┌──

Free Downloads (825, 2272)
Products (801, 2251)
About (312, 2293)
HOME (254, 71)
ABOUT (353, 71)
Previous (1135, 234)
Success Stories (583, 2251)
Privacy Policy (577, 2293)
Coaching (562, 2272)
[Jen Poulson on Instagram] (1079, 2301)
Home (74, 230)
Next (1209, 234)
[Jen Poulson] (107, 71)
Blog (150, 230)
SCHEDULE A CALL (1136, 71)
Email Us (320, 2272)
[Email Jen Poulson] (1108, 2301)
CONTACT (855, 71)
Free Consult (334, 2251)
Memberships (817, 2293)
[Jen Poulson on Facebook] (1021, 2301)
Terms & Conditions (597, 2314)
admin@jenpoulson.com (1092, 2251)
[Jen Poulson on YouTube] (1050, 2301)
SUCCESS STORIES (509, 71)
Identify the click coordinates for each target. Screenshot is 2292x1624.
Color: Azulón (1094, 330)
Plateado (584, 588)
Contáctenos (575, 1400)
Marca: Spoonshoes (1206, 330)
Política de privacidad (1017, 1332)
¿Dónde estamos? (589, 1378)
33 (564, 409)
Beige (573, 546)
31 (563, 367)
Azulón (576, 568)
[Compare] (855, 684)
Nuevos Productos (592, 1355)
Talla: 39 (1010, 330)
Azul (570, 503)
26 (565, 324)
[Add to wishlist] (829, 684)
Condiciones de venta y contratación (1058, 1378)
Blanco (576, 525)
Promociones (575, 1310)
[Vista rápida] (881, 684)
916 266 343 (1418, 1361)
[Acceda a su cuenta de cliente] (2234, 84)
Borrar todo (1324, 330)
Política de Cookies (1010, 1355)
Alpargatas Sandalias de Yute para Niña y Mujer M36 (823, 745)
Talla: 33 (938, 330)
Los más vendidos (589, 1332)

└──

WORK INSTRUCTION
Which lines in the records contain the word "Política"? Copy each one.

EXERCISE RESPONSE
Política de privacidad (1017, 1332)
Política de Cookies (1010, 1355)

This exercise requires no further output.